Cinq années plus tard en 1956, durant l’écoute d’une répétition du Requiem de Mozart au Conservatoire d’Igualada, accompagné par un quatuor à cordes, j’étais si bouleversé par le pouvoir de cette musique que c’est là que j’ai décidé de devenir musicien. Je choisis le violoncelle et pour la première fois de ma vie je fais un travail d’apprentissage autodidacte qui m’apporte un grand bonheur. Durant 9 ans j’étudie 8 heures par jour, et après la fin de mes études au Conservatoire de Barcelone (en 1965), je découvre la viole de gambe et je tombe amoureux de cet instrument oublié. Plein de fascination pour la musique ancienne, je commence le pèlerinage aux grandes bibliothèques musicales, voyage qui me mènera de Barcelone à Paris, Londres, Bruxelles, Bologne, Madrid, etc., et après trois ans de travail autodidacte, je suis accepté comme élève d’August Wenzinger à la Schola Cantorum Basiliensis de Bâle. La suite est plus connue… C’est vraiment un moment miraculeux quand on peut sentir qu’on a trouvé son chemin, un chez soi. C’est pourquoi Mark Twain a raison quand il affirme, « qu’il y a deux dates importantes dans la vie d’un être humain, une le moment de sa naissance et l’autre l’instant où il découvre pourquoi il est né », car à partir de cet instant, la vie devient une expérience des plus merveilleuses et stimulantes. Et si la vie d’adulte n’était qu’une quête de ce bonheur que nous possédions quand nous étions enfants, purs et innocents ? Faire de la musique est aussi chercher et développer une certaine forme de vie… d’une vie qui ne pourra s’épanouir que dans la quête et le partage de la beauté et du bonheur.

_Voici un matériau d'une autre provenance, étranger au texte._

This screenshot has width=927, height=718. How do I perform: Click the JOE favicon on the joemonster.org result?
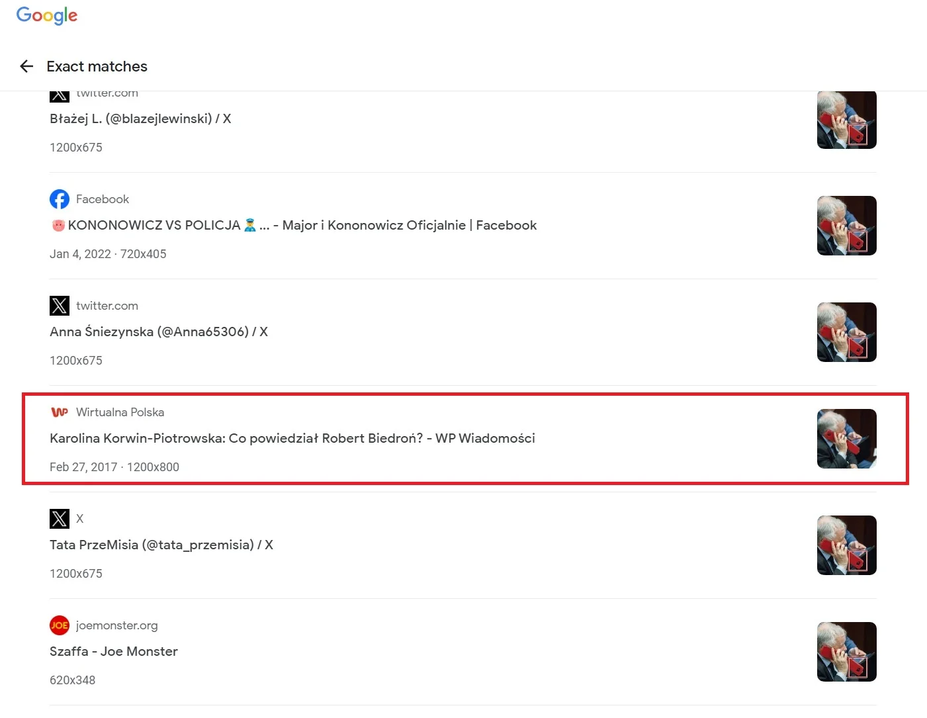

Ceci me rappelle les « fraises sauvages » de la belle histoire zen suivante : « Un homme se promène tranquillement dans la forêt jusqu’à ce qu’un tigre apparaisse et le poursuive. Il se met alors à courir et arrive à un précipice dans lequel il parvient à descendre ; il pense être sauvé, mais en regardant au fond du précipice, il voit qu’un autre tigre l’attend. Il s’arrête, ne sachant plus quoi faire. Tout à coup, voyant des fraises sauvages près de lui, il les cueille et se met à les manger tout en disant : Qu’elles sont bonnes, ces fraises sauvages ! »

Les fraises sauvages peuvent être le travail qui nous passionne ou même toute chose qu’on décide de faire avec envie et concentration : chanter, travailler dans le jardin, écrire, escalader une montagne, jouer une musique, ou écouter le Magnificat de J. S. Bach… c’est enfin savoir chercher le bonheur dans ce que l’on fait, et si l’on sait comment le faire, alors tous les tigres – ceux qui sont en nous et ceux que l’on pense être dehors – disparaissent et alors, la vie devient beaucoup plus belle.